Nous nous engageons à construire une société mondiale humaine, équitable et généreuse, consciente de la nécessité du respect de la dignité humaine de chacun. Tel est l'article 2 de la Déclaration de Johannesburg (sept.2002)
1 Idéalisme.
2 Artifice rhétorique.
3 Louables sentiments.
4 Objectif global.
Réaction 18


La part de l'idéologie risque d'entraîner la loi dans le vague, mais un souci encore plus poussé de prendre tout acte sous son angle concret, voire monétaire, rééquilibre le tout (si l'on peut dire!)
«Si la promesse de vente est accompagnée d'arrhes, chacun des contractants est maître de s'en départir; celui qui les a données, en les perdant; celui qui les a reçues, en payant le double.» Code civil du Québec, art.1477.
1 Les lois ont un caractère d'universalité. Elles s'appliquent à tous et partout.
2 Les lois doivent être justes : «oeil pour oeil, dent pour dent».
3 Une promesse de vente qui ne serait pas accompagnée d'arrhes serait sans valeur juridique.
4 Le montant des arrhes est une mesure de la volonté mutuelle dans un engagement.
Réaction 19


Quel est le degré de fixité et la durée d'une loi? À voir comment elle s'énonce, on croirait qu'elle jouit d'une infaillibilité qui lui confère un goût d'immortalité. Aurait-on raison d'y croire?
Il peut y avoir annulation, révocation, abrogation d'une loi, ou simplement dérogation à une loi. Est-ce à peu près la même chose?
1 Oui, car dans les quatre cas, la loi n'est pas appliquée.
2 Annulation serait un générique, avec abolition comme terme plus spécifique.
3 C'est la révocation qui annule le plus fortement.
4 La dérogation est un cas de non-application dûment inscrit d'avance dans le texte légal.
Réaction 20


Les codes juridiques se recopient les uns les autres, avec des variantes, depuis trente ou quarante siècles... mais ils changent de plus en plus vite. Les révisions, ajouts, retraits, abrogations et exceptions se suivent, à intervalles de plus en plus rapprochés, et les avocats auraient de la peine à ne pas s'y perdre sans les récentes versions informatisées que fournissent les ministères de la Justice et les instituts d'information juridique.

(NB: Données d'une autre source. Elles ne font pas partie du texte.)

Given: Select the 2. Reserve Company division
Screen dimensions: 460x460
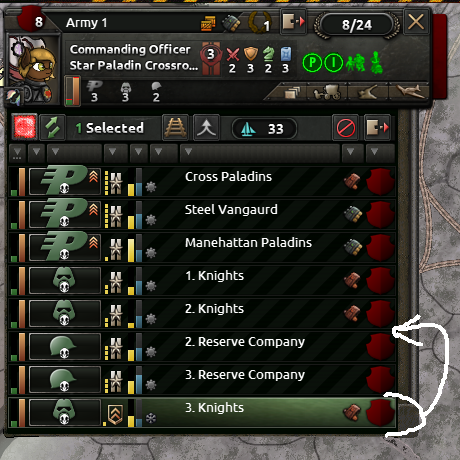Looking at the screenshot, I should point(202,347).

Les lois ne doivent-elles pas être votées par les chambres? Leur étendue et leur complexité n'empêchent-elles pas une discussion en assemblée?
Réaction 21


Des commissions spécialisées préparent le texte complet, qui est voté en bloc après d'éventuels amendements, qui doivent avoir eu la majorité des voix (ce qui ne laisse pas à l'opposition une grande marge de manoeuvre).

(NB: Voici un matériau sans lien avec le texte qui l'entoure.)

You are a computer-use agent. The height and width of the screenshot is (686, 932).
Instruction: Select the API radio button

Supposons qu'une assemblée comme un Sommet de la francophonie ou un Sommet sur le développement, ou encore une assemblée syndicale, doive faire progresser un dossier politique, économique ou social. Peuvent-ils promulguer des textes de type législatif? Sur quel type de texte les participants seront-ils appelés à voter?
«Pour atteindre nos objectifs de développement durable, il nous faut des institutions internationales et multilatérales plus efficaces, plus démocratiques et plus comptables de leurs actes.» Tel est l'article 31 de la résolution du Sommet mondial pour le développement durable (Johannesburg, sept.2002). Que manque-t-il à un tel texte pour qu'il soit de type législatif?
1 Rien. Il est intemporel et universel. Il est tourné vers des dispositions concrètes. Il a pour but le bien commun.
2 Il est trop personnel (nos... nous...)
3 Il est trop vague (plus efficaces, plus démocratiques, plus comptables de leurs actes).
4 Il n'émane pas d'une autorité légitime.
«Nul ne doit participer à la violation des droits de l'homme et des libertés fondamentales en agissant ou en s'abstenant d'agir quand les circonstances l'exigent, et nul ne peut être châtié ou inquiété pour avoir refusé de porter atteinte à ces droits et libertés.» Déclaration sur le droit et la responsabilité des individus...de promouvoir et protéger les droits de l'homme, art.10. Un tel texte est de type législatif parce qu'il ______.
1 émane d'une autorité légale, le Haut Commissariat aux Droits de l'Homme.
2 a pour objectif la sécurité des victimes et de leurs défenseurs, ce qui relève du bien commun.
3 est universel (Nul..., proposition négative universelle) et intemporel
4 (Toutes ces réponses sont bonnes.)
Réaction 22


Ce sera des textes de type juridique bien qu'il s'y ajoute, au début, des «attendus et considérants». Comme ils partent de situations réelles courantes, ils doivent donner à leur terminologie un sens plus déterminé juridiquement. Ils peuvent alors recourir à la définition stipulative. Ex.
Une personne est réputée « invalide » lorsque son incapacité l'empêche régulièrement de détenir une occupation véritablement rémunératrice. L'expression «régulièrement » signifie que l'incapacité est persistante au point d'être pour ainsi dire continue ou ininterrompue de sorte que la personne touchée n'a pas la capacité de détenir un emploi véritablement rémunérateur. L'expression «détenir» signifie qu'il s'agit d'un emploi réel, et non pas d'une recherche d'emploi. L'expression «une occupation» désigne une occupation que le demandeur pourrait raisonnablement s'attendre à détenir, même s'il ne s'agit pas de son ancien emploi. Enfin, l'expression «occupation véritablement rémunératrice» désigne la capacité de travailler de façon productive et profitable, que l'on mesure en partie en fonction d'un revenu établi annuellement. Le revenu seul ne détermine pas la capacité de travailler de façon régulière; on évalue aussi la capacité fonctionnelle, la productivité et le rendement.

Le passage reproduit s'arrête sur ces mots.